Quote from: SettembriniIf ANY setting is "too sparse for serious gaming" in your eyes, you are doing it wrong.

No I am not. You just have a different way of doing things that is just as valid for you.

I like detail. Lots of detail in many of my fantasy and sci-fi settings. I love settings that feel alive with important personalities, politics, economics, history, the whole nine yards all fleshed out for its nations(lighthearted games like Toon or Teenagers from Outer Space, of course not). Doubly so, when you are talking about the infinite multiverse. If I was going to work with such a sparse multiverse handbook, I might as well devise my own using something like "The Primal Order"... or go back to using Mystara supplements like the RC and the Gold Box set.

And MotP wasn't really a setting anyways. It was an introductory manual.

noisms

Quote from: Caesar SlaadExcept, you know, they didn't. Still infinite amount of room to plop down whatever you want. And the added utility of plugging into the setting's convention of portals to get PCs there easily.

Exactly. One thing the books and boxed sets taken as a whole did really well, was to give a flavour to each of the planes, while maintaining complete freedom for the DM to make up whatever they wanted within that plane.

If RPGPundit or anybody else doesn't appreciate this or believe it, I urge you to take a look at the boxed set "Planes of...." series. Each one has around six planes defined inside it, and every single one of those planes is more than a standard campaign setting, merely in and of itself, limited only by two things: the flavour provided by the designers (e.g. Ysgard is Chaotic Neutral Good and vaguely Norse in tone) and the DM's imagination.
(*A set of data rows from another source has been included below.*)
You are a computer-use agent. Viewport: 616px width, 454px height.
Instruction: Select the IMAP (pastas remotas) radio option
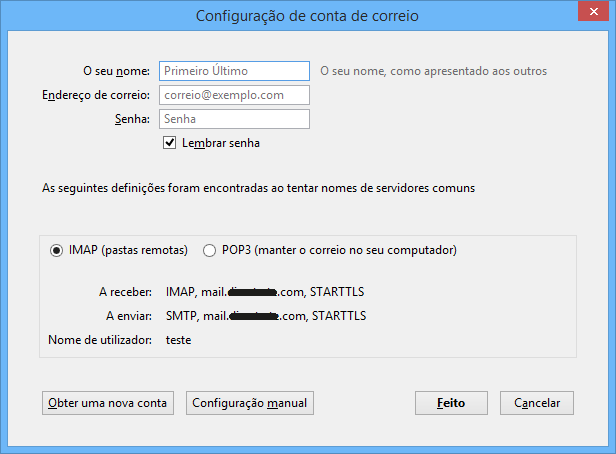[x=56, y=250]
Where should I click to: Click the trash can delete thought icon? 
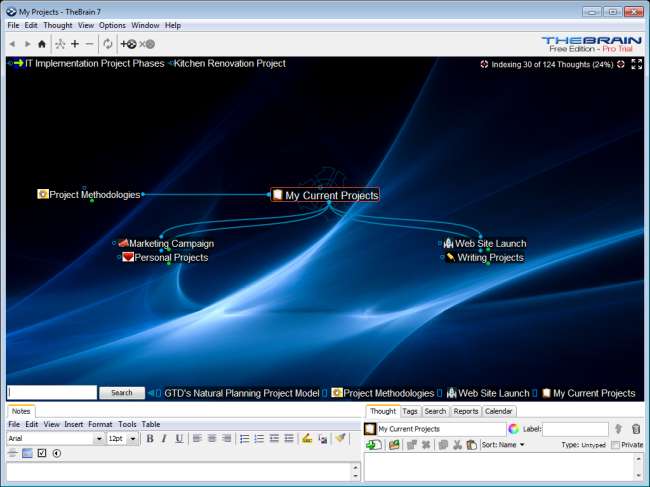(x=636, y=429)
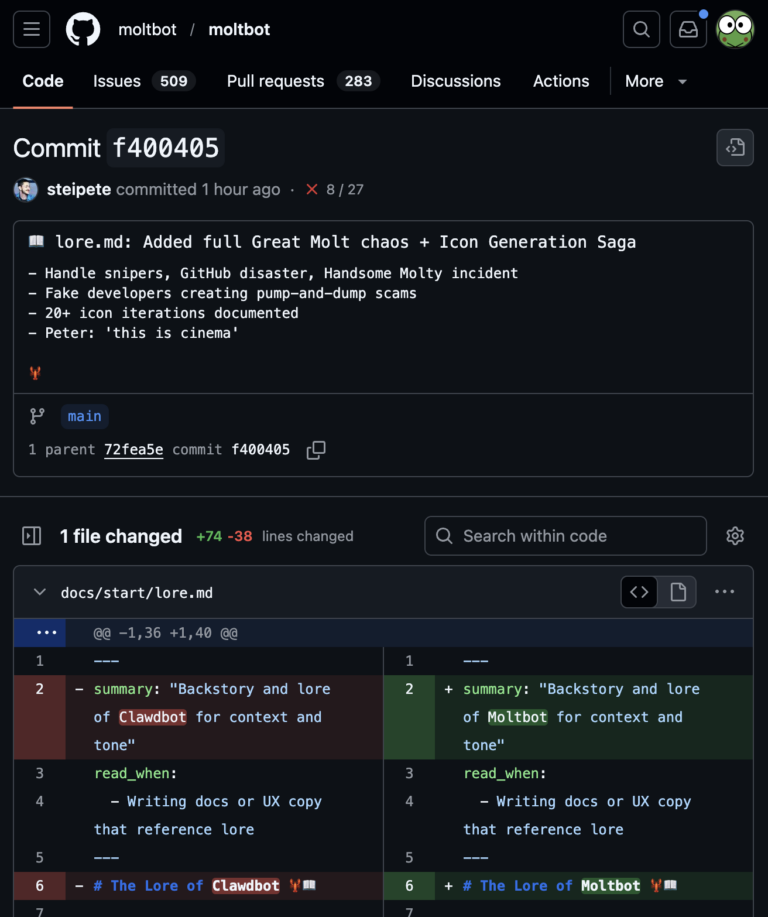Open the Discussions tab
The width and height of the screenshot is (768, 917).
coord(455,81)

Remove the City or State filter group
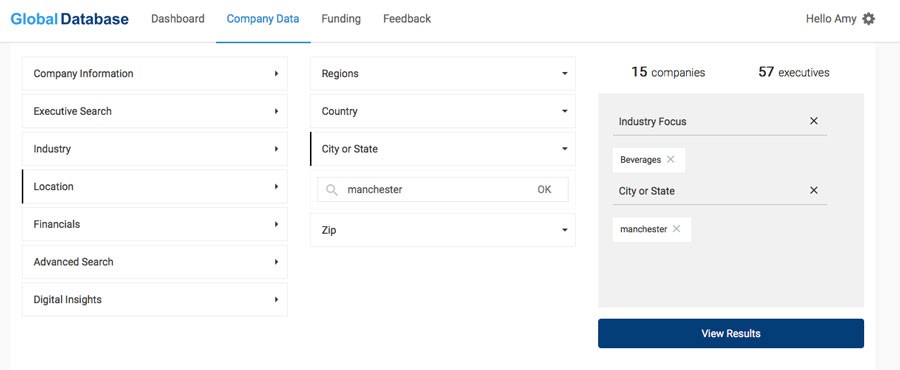[x=813, y=190]
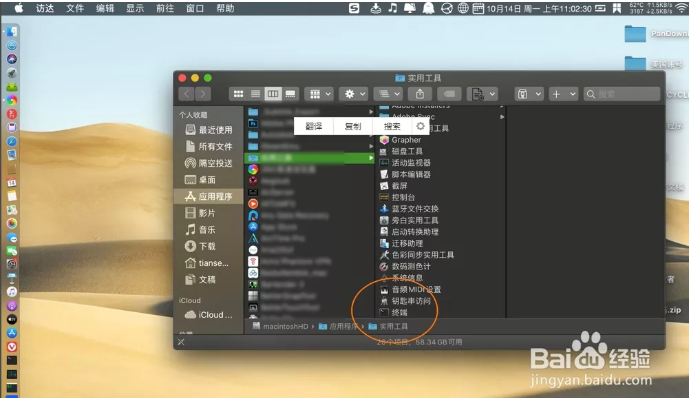The image size is (693, 398).
Task: Click 复制 in the popup bar
Action: click(353, 127)
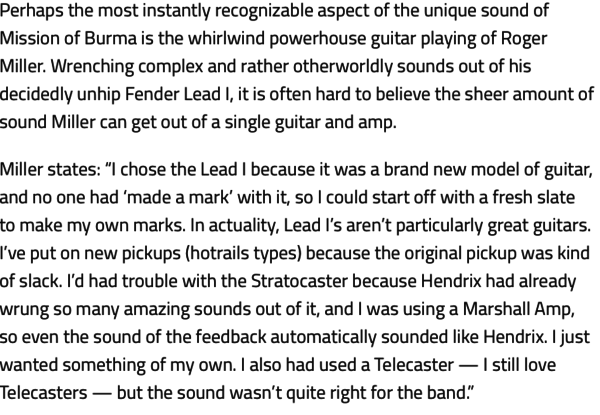Image resolution: width=600 pixels, height=415 pixels.
Task: Click the word "Fender" in the text
Action: click(x=152, y=94)
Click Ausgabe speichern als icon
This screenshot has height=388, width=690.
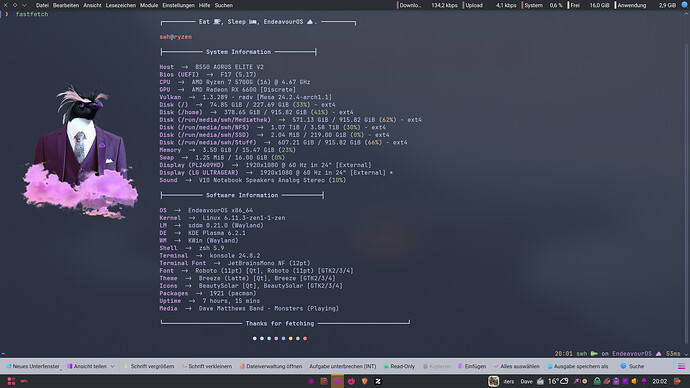pos(550,366)
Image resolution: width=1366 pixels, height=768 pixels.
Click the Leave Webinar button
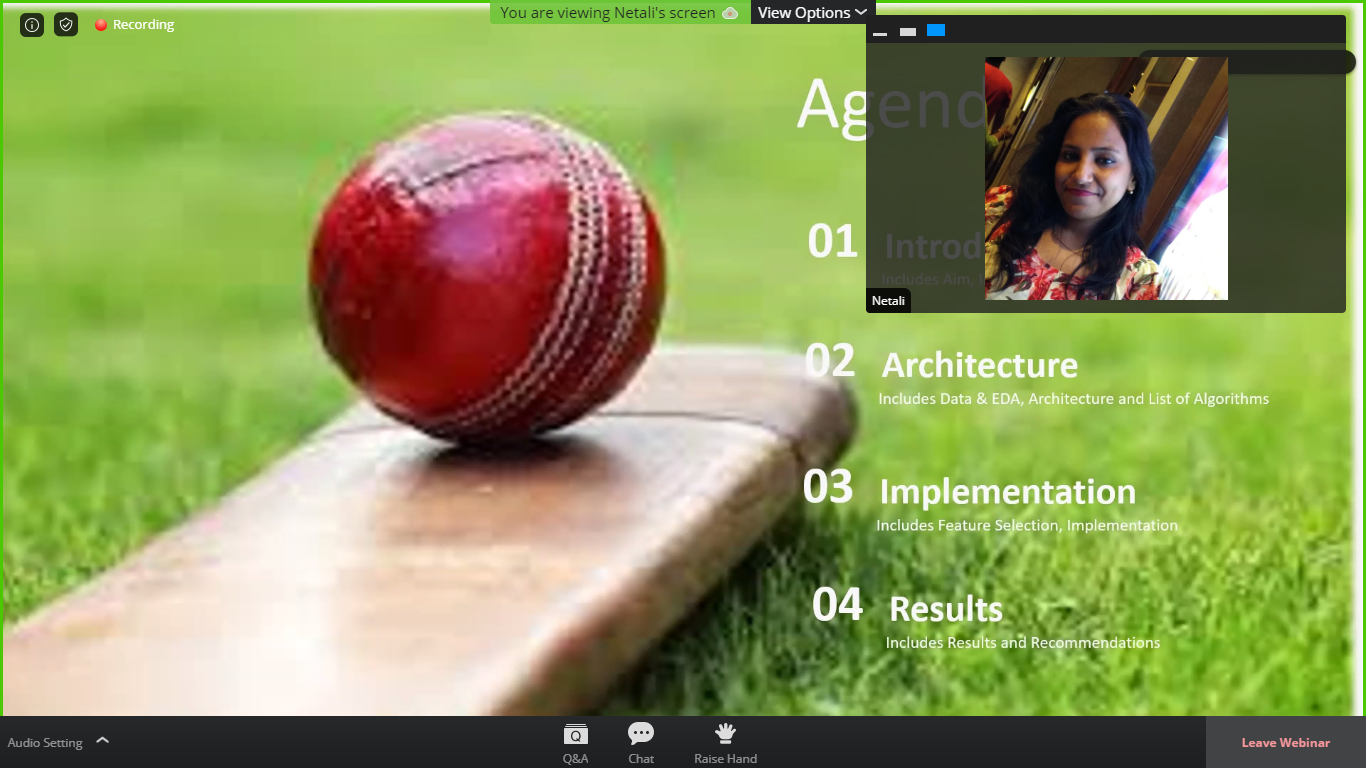1285,743
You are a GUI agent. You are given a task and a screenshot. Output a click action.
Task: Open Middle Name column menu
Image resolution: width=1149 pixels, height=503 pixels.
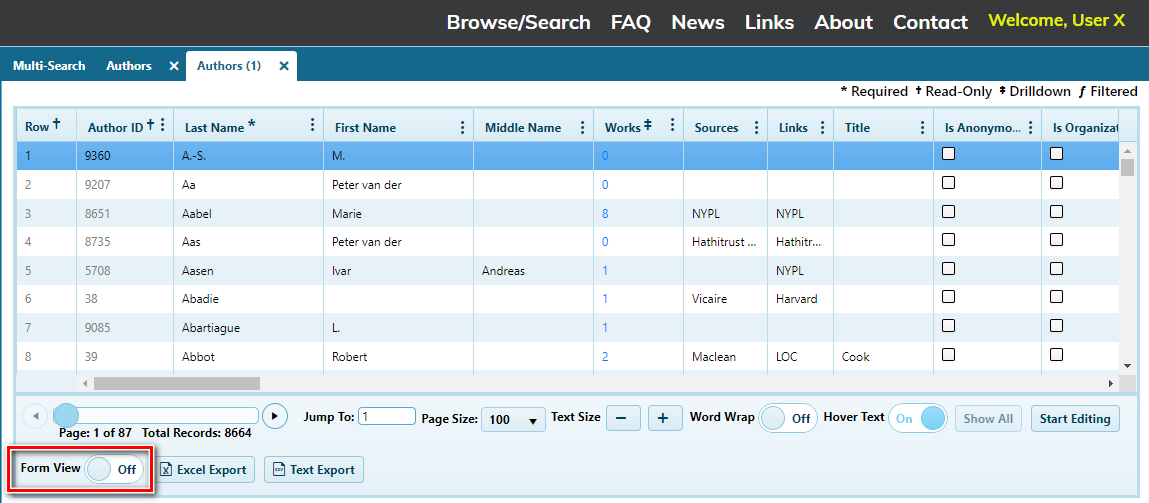[582, 127]
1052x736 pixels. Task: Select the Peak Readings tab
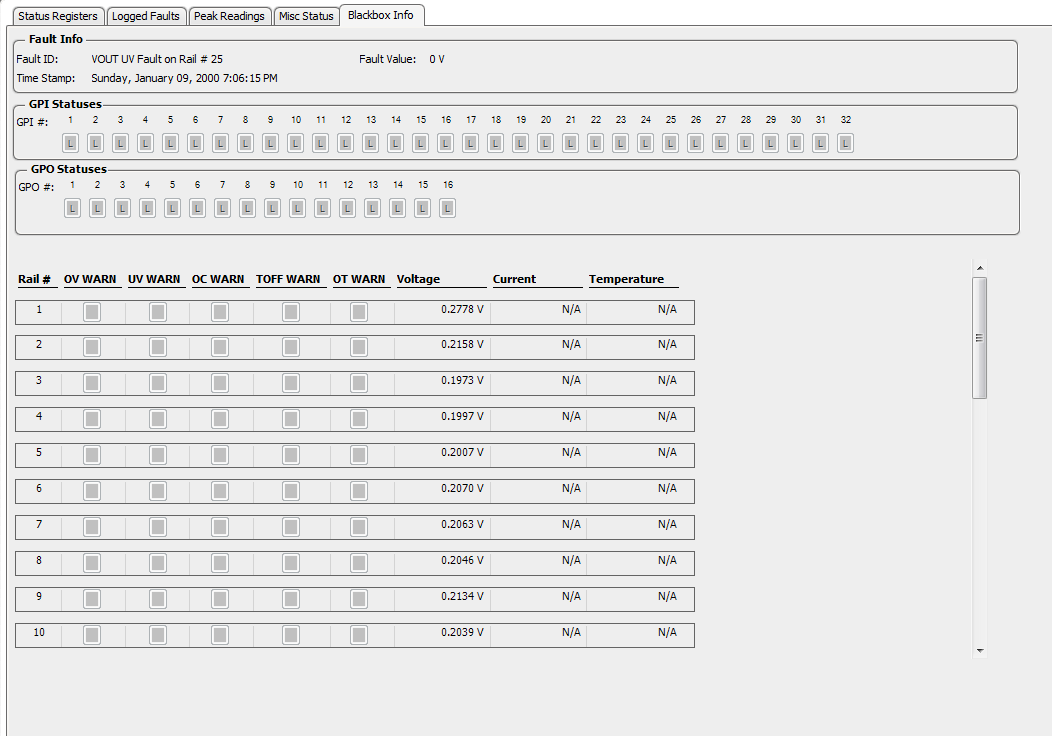[229, 15]
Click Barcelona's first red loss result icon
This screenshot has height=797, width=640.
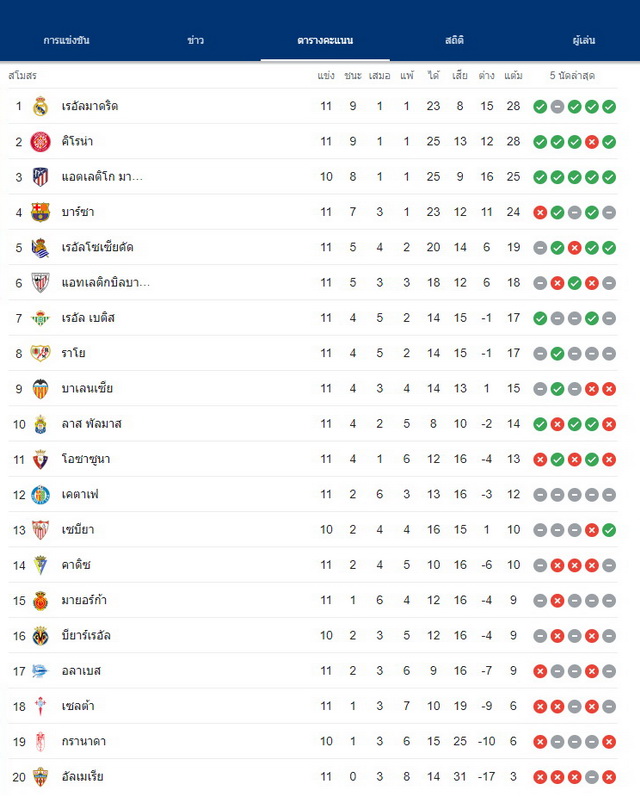point(540,212)
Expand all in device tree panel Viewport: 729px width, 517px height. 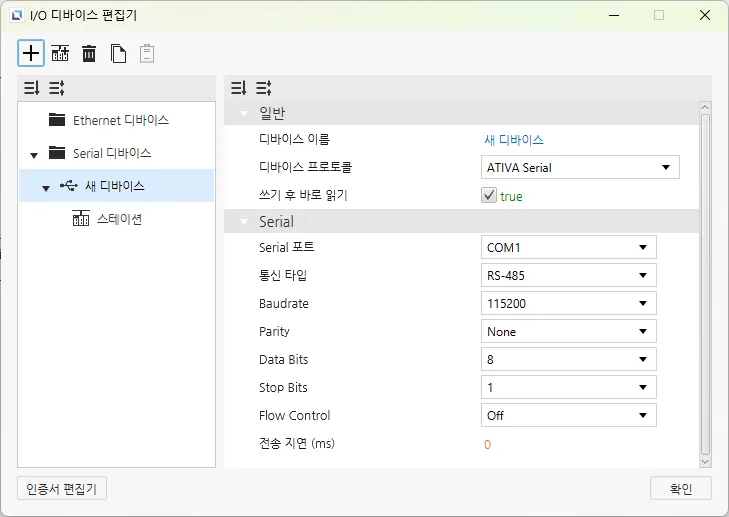point(56,88)
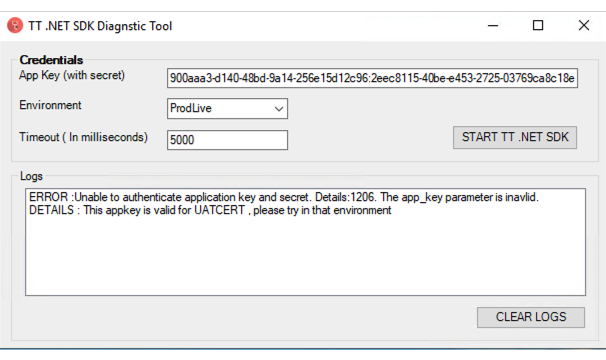Maximize the Diagnostic Tool window
This screenshot has height=360, width=606.
click(538, 26)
To take two examples from my own experience which I think illustrate this, we had an entire long-term (levels 1 to around 17 or 18) campaign with a massive plot-arc which was set more-or-less totally within the inner workings of a thieves' guild in a medium sized town on one layer of Bytopia. There were interplanar references, but the campaign itself focused essentially entirely on this one town and the immediate surroundings, and sometimes the other layer of Bytopia. But with the same group we had a separate campaign which was a massive, interplanar adventuring jaunt that went through just about every single plane (inner and outer) and got the characters embroiled in a huge plot by the Egyptian god Set to steal a layer from Acheron and bring it to Baator. It encompassed faction politicking in Sigil, battles with Tanar'ri in the Abyss, searching for forgotten exiles in Pandemonium and scaling Mount Olympus, and just about everything in between.

As a DM, you just don't get that sort of freedom and variety to make up whatever the hell you want in other published campaign settings, and to have so much scope, from the specific and small-scale (like our Bytopia game) to the super-duper-multiverse epic (like the second). To say that Planescape is limited is just....weird and misguided beyond all comprehending.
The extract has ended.